The instant she was free, she stomped her foot and had a mini meltdown right there on the cobblestone streets of Harwich. She glared at the brute, vowing in her mind that no matter how grimy he looked, she’d take a bite out of him if he put his hands near her again.
“Tell me how you dare call out my Christian name?”
And this one! She turned to glare at Oliver, the shell of the ghost she left. Allowing his vassal to be treated so poorly! It was unforgivable, really. But she’d forgive him this once. “You don’t know what my heart has been put through over you, Ghost,” she murmured too softly for anyone to hear. And she’d obviously go through more for him. What if she was allowed to be here to warn him? She wouldn’t stop.
“I’m Mag…Magnolia.” It was what he called her. “I’m here to help you, my lord.” She couldn’t help him when he was falling, but now it wasn’t too late. “You exist in the future, Oliver,” she said quietly, but he was still close enough to hear. “But you’re no longer alive. You roam Graven’s halls alone and filled with hatred and revenge against the one who took your life.”
The first thing she noticed was the vibrancy in his eyes, the naturally coral color of his cheeks. This was him alive. She wanted to grab on to him and not let Eleanor anywhere near him. For an instant that she wasn’t sure was real or not, she thought she saw a flash of something—perhaps recognition in his gaze.
“Who took my life?”
This was it. It might get her in trouble, but it could be a way to save him. “Your wife.”
And then, whatever she saw in his gaze was gone, replaced by a hollow chuckle. “Are you a witch?”
“No. But I know how she kills you.”
He slid his gaze to another fit looking brute on the other side of her and nodded his head. “Bring her to the dungeon.”
“What?” She struggled against brute number two. He barely moved in response. “Wait! Let me go! Lord Harwich, listen to me, please!”
“I will,” he called out to her as he leaped back on to his horse. “You’ll come to the fortress, but you will not be a guest.”

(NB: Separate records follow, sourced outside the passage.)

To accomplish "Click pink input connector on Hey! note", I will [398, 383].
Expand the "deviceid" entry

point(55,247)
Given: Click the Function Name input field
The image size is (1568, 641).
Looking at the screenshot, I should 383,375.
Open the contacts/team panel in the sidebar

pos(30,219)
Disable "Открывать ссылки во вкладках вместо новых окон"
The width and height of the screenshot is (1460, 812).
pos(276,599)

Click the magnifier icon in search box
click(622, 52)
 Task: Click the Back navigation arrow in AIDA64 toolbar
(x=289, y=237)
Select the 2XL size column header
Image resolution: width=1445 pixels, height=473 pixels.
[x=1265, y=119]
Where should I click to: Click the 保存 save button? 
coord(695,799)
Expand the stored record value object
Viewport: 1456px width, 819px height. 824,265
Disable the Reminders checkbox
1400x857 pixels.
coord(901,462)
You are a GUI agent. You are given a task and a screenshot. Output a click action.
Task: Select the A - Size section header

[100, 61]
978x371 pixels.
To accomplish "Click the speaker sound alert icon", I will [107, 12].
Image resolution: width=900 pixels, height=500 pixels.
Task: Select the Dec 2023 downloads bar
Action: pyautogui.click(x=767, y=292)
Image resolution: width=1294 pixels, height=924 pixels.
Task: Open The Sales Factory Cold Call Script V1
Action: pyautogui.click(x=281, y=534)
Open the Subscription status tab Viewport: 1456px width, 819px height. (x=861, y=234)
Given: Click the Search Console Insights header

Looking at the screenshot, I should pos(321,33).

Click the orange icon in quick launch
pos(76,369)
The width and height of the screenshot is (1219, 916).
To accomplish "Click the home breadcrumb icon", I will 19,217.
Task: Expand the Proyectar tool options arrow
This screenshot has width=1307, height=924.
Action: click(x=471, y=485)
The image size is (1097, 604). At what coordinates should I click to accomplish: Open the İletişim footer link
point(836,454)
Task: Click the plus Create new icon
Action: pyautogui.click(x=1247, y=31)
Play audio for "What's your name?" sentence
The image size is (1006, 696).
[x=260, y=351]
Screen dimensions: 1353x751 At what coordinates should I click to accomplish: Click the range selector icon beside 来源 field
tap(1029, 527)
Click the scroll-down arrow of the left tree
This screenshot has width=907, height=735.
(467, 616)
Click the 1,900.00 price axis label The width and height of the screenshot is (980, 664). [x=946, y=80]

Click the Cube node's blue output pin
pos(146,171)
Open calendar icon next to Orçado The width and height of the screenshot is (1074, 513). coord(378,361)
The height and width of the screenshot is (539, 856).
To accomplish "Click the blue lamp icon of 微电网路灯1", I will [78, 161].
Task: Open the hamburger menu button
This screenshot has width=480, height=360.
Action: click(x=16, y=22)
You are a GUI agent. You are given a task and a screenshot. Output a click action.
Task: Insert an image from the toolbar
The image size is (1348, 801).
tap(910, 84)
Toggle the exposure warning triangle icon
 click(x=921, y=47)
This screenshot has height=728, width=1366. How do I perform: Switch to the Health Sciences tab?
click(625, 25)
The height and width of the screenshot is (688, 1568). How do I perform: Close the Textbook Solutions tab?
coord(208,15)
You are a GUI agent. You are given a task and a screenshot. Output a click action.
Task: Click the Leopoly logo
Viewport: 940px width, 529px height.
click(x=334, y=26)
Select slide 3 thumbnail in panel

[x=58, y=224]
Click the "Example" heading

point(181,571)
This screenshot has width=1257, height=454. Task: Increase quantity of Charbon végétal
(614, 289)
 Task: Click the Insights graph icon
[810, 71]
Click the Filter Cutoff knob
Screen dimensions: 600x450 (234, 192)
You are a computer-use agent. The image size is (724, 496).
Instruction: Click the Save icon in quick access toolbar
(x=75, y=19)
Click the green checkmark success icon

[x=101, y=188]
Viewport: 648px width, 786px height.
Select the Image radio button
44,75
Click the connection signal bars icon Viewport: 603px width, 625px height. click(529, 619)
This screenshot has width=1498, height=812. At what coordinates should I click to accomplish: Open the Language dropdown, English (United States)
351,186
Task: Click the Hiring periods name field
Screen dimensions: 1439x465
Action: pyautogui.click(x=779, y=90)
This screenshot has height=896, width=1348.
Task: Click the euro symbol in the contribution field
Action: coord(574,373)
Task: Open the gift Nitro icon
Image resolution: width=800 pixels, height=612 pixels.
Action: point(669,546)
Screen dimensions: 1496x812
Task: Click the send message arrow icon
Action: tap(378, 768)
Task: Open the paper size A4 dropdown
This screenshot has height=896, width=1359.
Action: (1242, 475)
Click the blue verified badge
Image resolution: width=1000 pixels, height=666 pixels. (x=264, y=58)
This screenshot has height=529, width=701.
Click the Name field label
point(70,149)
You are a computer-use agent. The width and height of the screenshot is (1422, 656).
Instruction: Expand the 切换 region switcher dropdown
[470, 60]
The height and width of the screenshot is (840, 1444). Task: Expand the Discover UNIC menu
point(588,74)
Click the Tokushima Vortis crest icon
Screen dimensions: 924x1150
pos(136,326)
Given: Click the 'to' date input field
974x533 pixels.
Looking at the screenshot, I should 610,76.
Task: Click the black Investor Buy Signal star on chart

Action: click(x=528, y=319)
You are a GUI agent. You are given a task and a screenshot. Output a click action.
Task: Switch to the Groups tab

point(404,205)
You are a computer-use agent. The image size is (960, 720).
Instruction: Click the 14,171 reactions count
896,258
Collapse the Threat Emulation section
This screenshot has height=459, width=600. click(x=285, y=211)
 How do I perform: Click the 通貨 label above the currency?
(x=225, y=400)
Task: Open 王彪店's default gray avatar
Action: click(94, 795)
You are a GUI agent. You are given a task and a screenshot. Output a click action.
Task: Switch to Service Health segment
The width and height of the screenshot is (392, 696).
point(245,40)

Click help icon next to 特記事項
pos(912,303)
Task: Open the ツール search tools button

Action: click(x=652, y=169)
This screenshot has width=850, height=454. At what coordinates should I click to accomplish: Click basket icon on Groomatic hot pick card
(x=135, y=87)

“But the dungeon? We’re friends!”
He cantered his horse to her and offered her a mocking smile. “Friends? You are friends with a dead man?”
“Yes,” she answered as if it were the most natural thing in the world. “A dear friend.”
He looked as if he might burst into laughter, or at least cast her another derisive chuckle. She knew how she sounded,especially to a sixteenth century man. But he didn’t laugh, or even smile. Did he believe her? Oh, please let him believe her!
When he was to give his reins a flick, she stopped him. “Please, not the dungeon, my lord.”
His gaze lingered on her for a moment and then shifted to the man beside her. “To the dungeon.”